Extreme Networks (EXTR) is a small-cap networking company in the midst of a transformation. Last year, there was considerable excitement around the company's growth-via-acquisition strategy, and the stock rose 148% in 2017.

In 2018, however, Extreme Networks has plunged 26.7% year to date, with most of that drop coming after the company's first-quarter earnings report in early May, which missed analyst expectations for revenue and earnings. The company's market cap sits around $1 billion as of this writing.

Despite the expectations miss, Extreme was still profitable on a non-GAAP basis that excludes merger and integration costs, amortization of intangible assets, and stock-based compensation. In addition, management has expressed confidence in its strategy, not only in words but also in deeds, with the CEO and a board member buying shares after the stock's post-earnings plunge.

So who has it right: Mr. Market, or these company insiders?

Inside Extreme's earnings

In its recent fiscal third quarter, Extreme Networks grew revenue 76% to $262 million, powered mostly by acquisitions, on top of an 8% organic growth rate in the original "core" Extreme. That doesn't sound so bad, but the number fell short of analyst expectations of $266.3 million. Non-GAAP earnings per share came in at $0.16, which also missed expectations of $0.21.

Since late 2016, Extreme has acquired Wi-Fi specialist Zebra Technologies and Avaya's wireless networking businesses, along with Brocade's data-center networking business. Extreme is still going through its integration process, which means it's still bearing significant merger-related costs, so let's take a closer look at the company's margin structure without that noise.
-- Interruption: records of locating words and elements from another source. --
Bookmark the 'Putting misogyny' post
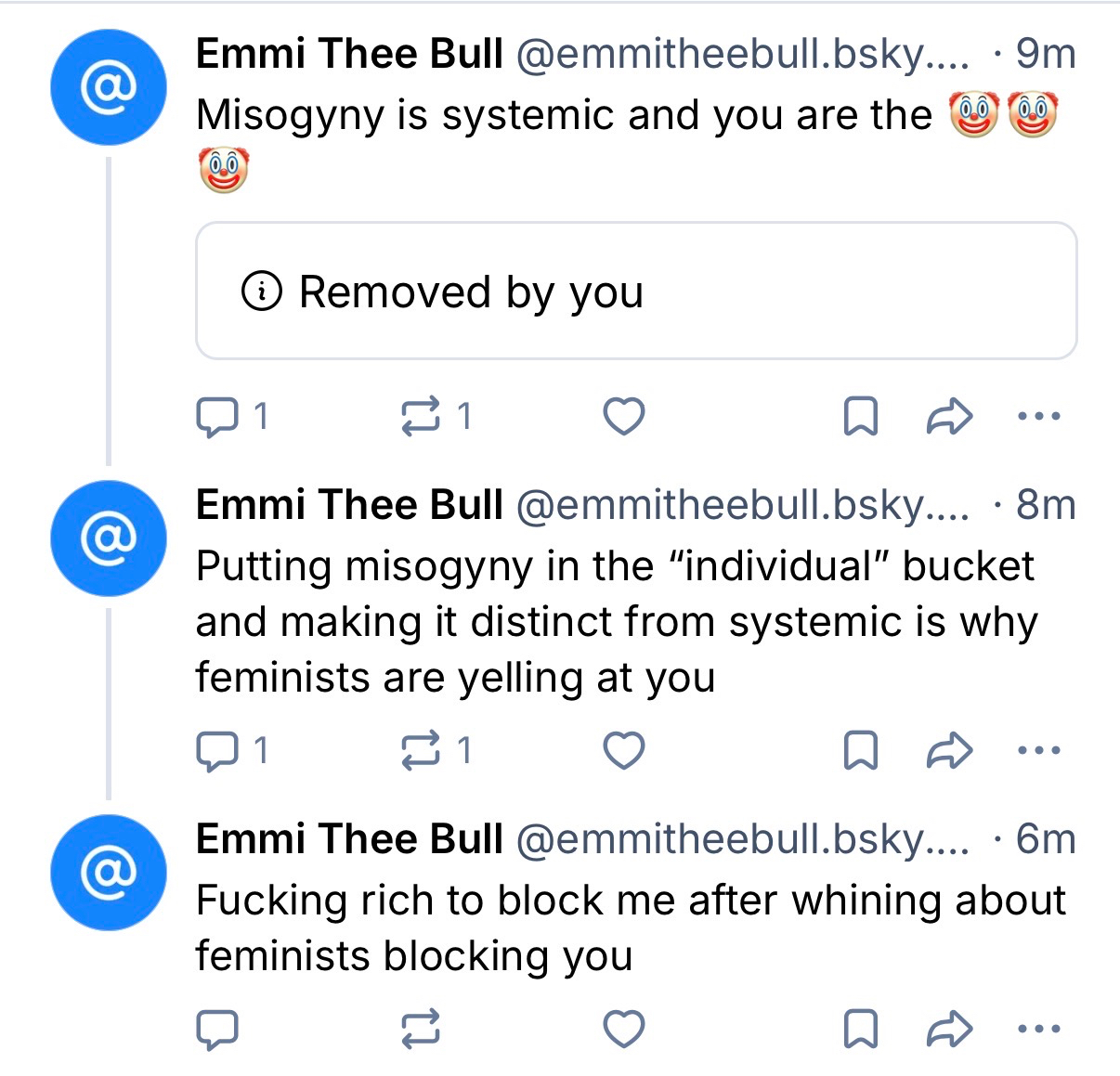Screen dimensions: 1120x1076 pos(860,751)
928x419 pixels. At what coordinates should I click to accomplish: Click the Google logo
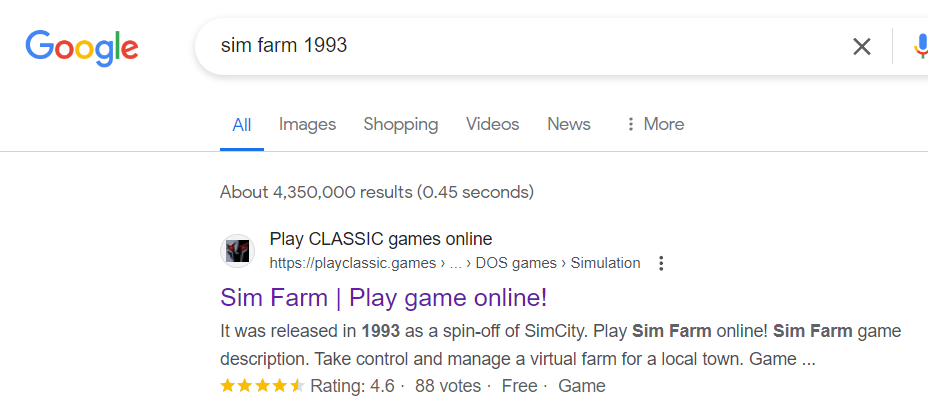click(82, 47)
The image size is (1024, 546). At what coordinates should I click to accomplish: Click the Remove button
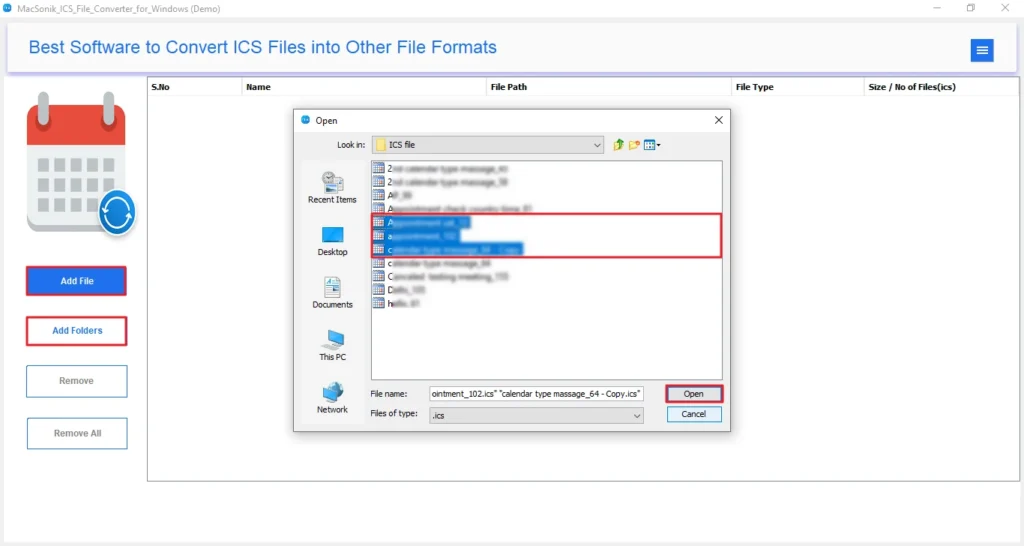[x=76, y=381]
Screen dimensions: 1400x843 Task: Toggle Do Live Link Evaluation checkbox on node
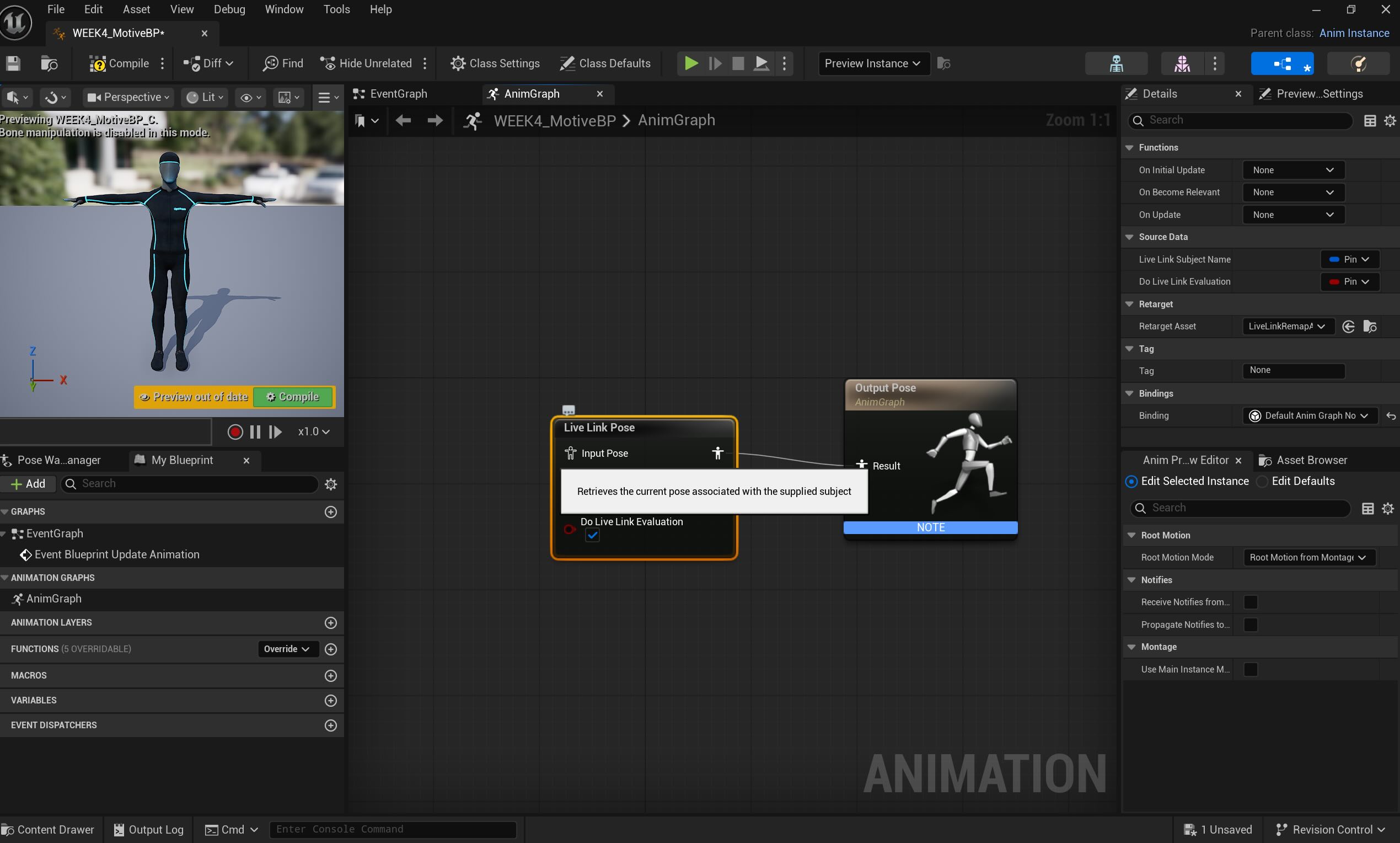(x=592, y=535)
men in suits sit around a table

Image source: Getty Images.

Extreme's gross margins are gradually improving -- non-GAAP gross margin expanded from 57.2% to 57.9% year over year, which is definitely a good sign in a competitive field like networking. However, non-GAAP operating margins declined, from 9.8% to 9.3%, suggesting there may still be some extra costs in selling, general, and administrative expenses or research and development that will need to be rationalized.

Nevertheless, the company forecasts it will expand non-GAAP gross margins to its target of 60% by early in the next fiscal year (meaning in the July-September quarter of 2018), and management blamed the quarter's slight margins dip on some acquired legacy Brocade contracts that were lower margin. It appears there are some kinks to work out on this newly acquired business, but that doesn't necessarily mean that the Brocade business in trouble. 

Insiders thinks it's cheap

Management guided for revenue between $277 million and $287 million in the current quarter, with improved non-GAAP gross margins of 58% to 60% and non-GAAP operating margins of 8.7% to 11.4%. Helping investors sort through all the moving parts, management says the company is now on a $1.08 billion annual revenue run rate, growing in the mid to high single digits.

At today's market capitalization of around $1.06 billion, that equates to roughly one times sales. If the company can generate, say, a 10% operating margin (improved from this quarter's 9.3%), today's valuation would be roughly 10 times non-GAAP operating margins. While I would not call that a screaming bargain, it certainly doesn't seem expensive, either.

Apparently, CEO Ed Meyercord and at least one other board member agree. After the post-earnings plunge, Meyercord bought 20,000 shares at around $8.42 per share, or almost $170,000. While only boosting his stake by some 4%, the purchase did come in addition to the stock-based compensation that he was set to receive the very next day. Meyercord's purchase of extra shares when he was already set to receive some certainly seems like a statement in favor of the company's future to me.  

Board member Edward H. Kennedy stepped in days later in an even bigger way, buying 50,000 shares at a price a bit over $9, or $450,000 in total, increasing his stake by about 17%.

Who's got it right?

Extreme Networks is an interesting business case, as it aims to cobble together several different platforms into a formidable competitor to networking giant Cisco. However, I'm still skeptical that Extreme is a compelling buy, as it has to contend with the big-name players on the high end, while also having to contend with low-cost solutions from companies such as Ubiquiti Networks, which showed terrific growth in its Unifi enterprise platform last quarter, on the low end.

That middle-of-the road positioning isn't terribly appealing to me, and with Extreme only growing in the mid-single digits, the stock seems about fairly valued. Insider buys on the part of the CEO reflect optimism in his ongoing strategy, but until Extreme can show it can grow at higher rates, I'm happy to monitor this turnaround from the sidelines.